Apesar do avanço na arrecadação, o Flamengo encerrou os seis primeiros meses do ano com déficit de R$ 33,8 milhões.
Contratações pesaram no resultado financeiro
Parte importante da explicação para o resultado negativo está relacionada aos efeitos contábeis dos investimentos realizados na primeira janela.
Entre os fatores considerados está a amortização de R$ 192,4 milhões dos direitos econômicos dos jogadores contratados no início do ano. Dessa forma, o crescimento das receitas não foi suficiente para impedir que o balanço apresentasse resultado negativo.
A diretoria, diante desse cenário, passou a adotar critérios mais rígidos para avaliar novas operações no mercado. A preocupação é evitar que outras contratações aumentem o comprometimento financeiro justamente em um período de maior cobrança dentro do clube.
Conselheiros pressionam por cumprimento do orçamento
A situação financeira também aumentou a pressão política sobre a administração do Flamengo.
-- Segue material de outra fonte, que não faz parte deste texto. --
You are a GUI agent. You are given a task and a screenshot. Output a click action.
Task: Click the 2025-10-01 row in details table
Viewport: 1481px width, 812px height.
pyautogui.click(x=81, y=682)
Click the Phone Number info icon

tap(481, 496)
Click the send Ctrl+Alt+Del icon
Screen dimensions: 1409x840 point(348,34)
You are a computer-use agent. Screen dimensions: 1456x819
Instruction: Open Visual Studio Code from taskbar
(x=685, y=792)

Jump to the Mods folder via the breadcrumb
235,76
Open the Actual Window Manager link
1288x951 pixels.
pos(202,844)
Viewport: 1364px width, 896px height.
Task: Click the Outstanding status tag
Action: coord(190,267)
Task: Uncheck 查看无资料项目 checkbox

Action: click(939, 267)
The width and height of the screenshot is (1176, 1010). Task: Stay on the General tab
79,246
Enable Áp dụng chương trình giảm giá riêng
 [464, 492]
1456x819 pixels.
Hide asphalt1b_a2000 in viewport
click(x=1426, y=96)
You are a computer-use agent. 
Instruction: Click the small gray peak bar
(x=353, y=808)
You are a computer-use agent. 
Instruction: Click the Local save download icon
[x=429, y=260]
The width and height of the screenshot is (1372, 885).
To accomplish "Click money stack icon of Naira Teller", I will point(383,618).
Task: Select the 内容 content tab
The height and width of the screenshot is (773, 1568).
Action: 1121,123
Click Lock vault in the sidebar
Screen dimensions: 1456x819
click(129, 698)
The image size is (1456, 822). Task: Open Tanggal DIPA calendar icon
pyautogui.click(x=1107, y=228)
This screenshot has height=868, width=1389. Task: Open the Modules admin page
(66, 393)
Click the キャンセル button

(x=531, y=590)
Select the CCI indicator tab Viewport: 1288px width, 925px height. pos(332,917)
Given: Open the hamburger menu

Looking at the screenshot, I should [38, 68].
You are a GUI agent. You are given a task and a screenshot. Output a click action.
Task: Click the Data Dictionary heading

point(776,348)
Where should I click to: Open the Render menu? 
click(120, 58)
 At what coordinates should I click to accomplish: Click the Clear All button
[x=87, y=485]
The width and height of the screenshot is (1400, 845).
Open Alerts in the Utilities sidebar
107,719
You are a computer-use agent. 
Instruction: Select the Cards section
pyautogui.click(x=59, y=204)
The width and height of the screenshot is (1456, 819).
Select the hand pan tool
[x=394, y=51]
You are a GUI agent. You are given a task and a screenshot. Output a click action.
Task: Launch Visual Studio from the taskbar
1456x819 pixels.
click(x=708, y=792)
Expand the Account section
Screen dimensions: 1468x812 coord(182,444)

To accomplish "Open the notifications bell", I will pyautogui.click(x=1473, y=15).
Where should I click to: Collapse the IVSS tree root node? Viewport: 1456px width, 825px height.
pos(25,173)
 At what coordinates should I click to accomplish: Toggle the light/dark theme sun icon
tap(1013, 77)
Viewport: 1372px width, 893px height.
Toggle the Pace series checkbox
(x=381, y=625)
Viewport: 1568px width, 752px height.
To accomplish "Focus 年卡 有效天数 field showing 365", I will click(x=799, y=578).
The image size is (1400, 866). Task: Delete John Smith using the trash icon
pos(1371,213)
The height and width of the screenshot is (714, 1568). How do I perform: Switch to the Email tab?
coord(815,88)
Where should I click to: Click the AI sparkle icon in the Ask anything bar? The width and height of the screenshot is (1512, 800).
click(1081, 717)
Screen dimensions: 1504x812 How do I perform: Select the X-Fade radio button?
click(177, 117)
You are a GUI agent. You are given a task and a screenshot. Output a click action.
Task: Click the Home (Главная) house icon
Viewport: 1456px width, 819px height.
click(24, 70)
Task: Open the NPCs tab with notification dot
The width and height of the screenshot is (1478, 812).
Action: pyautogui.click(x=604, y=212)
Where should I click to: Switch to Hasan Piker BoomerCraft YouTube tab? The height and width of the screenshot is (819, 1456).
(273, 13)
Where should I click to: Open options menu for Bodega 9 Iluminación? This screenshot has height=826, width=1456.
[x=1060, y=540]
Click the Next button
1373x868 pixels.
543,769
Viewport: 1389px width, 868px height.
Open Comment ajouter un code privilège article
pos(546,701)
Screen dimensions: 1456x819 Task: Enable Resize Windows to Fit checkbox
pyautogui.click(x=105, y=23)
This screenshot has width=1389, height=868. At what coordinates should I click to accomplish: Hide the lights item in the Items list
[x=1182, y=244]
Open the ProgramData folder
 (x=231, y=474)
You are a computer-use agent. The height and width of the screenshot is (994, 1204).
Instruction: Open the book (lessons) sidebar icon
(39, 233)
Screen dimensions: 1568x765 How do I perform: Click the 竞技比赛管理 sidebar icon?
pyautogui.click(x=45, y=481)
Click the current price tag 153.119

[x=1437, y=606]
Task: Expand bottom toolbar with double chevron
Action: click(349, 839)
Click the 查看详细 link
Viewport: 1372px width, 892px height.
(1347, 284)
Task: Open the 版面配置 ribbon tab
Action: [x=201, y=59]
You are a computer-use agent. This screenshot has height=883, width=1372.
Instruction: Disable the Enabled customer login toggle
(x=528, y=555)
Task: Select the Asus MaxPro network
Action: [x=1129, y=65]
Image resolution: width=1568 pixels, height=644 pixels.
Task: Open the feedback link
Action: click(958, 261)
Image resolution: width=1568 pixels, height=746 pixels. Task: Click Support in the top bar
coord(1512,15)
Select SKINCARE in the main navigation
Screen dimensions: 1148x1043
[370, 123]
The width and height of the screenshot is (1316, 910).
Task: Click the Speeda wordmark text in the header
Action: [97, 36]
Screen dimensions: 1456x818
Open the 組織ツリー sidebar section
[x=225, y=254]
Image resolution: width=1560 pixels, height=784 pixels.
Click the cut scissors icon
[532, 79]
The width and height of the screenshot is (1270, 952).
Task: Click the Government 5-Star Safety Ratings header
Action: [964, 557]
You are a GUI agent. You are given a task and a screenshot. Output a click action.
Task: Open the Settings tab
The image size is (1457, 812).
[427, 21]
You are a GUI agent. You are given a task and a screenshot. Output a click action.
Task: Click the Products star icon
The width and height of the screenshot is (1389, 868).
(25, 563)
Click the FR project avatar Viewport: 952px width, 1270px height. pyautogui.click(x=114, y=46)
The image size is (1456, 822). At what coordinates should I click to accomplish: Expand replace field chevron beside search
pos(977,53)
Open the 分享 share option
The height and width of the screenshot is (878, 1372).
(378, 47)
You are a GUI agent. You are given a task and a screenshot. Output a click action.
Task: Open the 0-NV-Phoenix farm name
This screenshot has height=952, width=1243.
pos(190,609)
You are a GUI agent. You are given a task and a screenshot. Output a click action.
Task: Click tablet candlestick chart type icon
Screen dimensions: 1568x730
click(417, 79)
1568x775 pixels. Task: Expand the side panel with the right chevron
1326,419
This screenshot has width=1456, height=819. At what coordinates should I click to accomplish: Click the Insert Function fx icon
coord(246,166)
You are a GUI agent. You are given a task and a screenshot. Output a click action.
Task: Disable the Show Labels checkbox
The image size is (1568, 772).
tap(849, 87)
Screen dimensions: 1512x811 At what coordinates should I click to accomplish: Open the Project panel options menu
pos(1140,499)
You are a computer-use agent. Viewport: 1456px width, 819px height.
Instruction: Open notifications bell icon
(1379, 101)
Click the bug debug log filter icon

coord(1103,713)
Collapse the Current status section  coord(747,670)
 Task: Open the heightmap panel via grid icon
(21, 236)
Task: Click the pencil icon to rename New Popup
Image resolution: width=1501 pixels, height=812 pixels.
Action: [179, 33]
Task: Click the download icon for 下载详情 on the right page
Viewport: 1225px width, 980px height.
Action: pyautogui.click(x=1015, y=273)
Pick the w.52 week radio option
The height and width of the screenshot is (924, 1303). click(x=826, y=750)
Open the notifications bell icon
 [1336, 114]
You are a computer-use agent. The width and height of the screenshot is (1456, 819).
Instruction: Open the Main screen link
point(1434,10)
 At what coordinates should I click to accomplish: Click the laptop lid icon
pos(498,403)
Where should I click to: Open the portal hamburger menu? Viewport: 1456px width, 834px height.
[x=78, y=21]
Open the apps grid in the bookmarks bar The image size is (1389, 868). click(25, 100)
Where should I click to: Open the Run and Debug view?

Conselheiros passaram a cobrar maior rigor na execução do orçamento aprovado, contribuindo para a decisão de limitar os investimentos durante a segunda janela.
A avaliação dentro do clube é de que não seria adequado ampliar os compromissos financeiros além do que foi previsto no planejamento.
"A decisão de não esticar a corda está diretamente relacionada à cobrança de conselheiros pela execução orçamentária."
Com isso, a capacidade de realizar contratações de maior impacto financeiro ficou mais limitada.
Luiz Henrique e Almada estiveram no radar
Mesmo com a mudança de postura, o Flamengo não deixou de analisar possibilidades no mercado. Luiz Henrique e Thiago Almada estiveram entre os jogadores considerados pelo clube durante o período de negociações.
No entanto, operações com potencial de gerar grande impacto financeiro acabaram sendo abandonadas. A orientação passou a ser manter os negócios dentro do limite estabelecido pelo orçamento.
A prioridade, portanto, deixou de ser simplesmente ampliar o elenco por meio de grandes investimentos e passou a envolver também a necessidade de preservar o equilíbrio das contas.
Vendas ganham importância para o planejamento
Com menos espaço para novos gastos, o Flamengo passou a depender mais da geração de receitas com a negociação de jogadores.
A previsão estabelecida pelo clube é alcançar R$ 250 milhões em vendas de atletas. O objetivo é utilizar esses recursos para ajudar na recomposição financeira e adequar o planejamento ao cenário atual.
Dessa maneira, eventuais reforços também ficam condicionados à capacidade de o clube gerar caixa por meio de saídas.
Libertadores ganha peso no cenário financeiro
Além das vendas, a Libertadores passou a ter importância ainda maior para o planejamento econômico do Flamengo.
O clube já está fora da Copa do Brasil, com isso, a Libertadores aparece como uma das principais oportunidades para ampliar receitas e contribuir para a recuperação financeira.
Reforços
A atual política de contenção indica que o Flamengo deverá avaliar novas contratações com base principalmente na capacidade de equilibrar entradas e saídas.
A tendência é que a recomposição do elenco fique vinculada ao desempenho do clube no mercado de vendas e aos recursos que forem efetivamente gerados.
Assim, enquanto busca manter a competitividade esportiva, a diretoria trabalha para evitar novos compromissos que possam pressionar ainda mais o orçamento e, ao mesmo tempo, cumprir a meta de R$ 250 milhões em negociações de jogadores.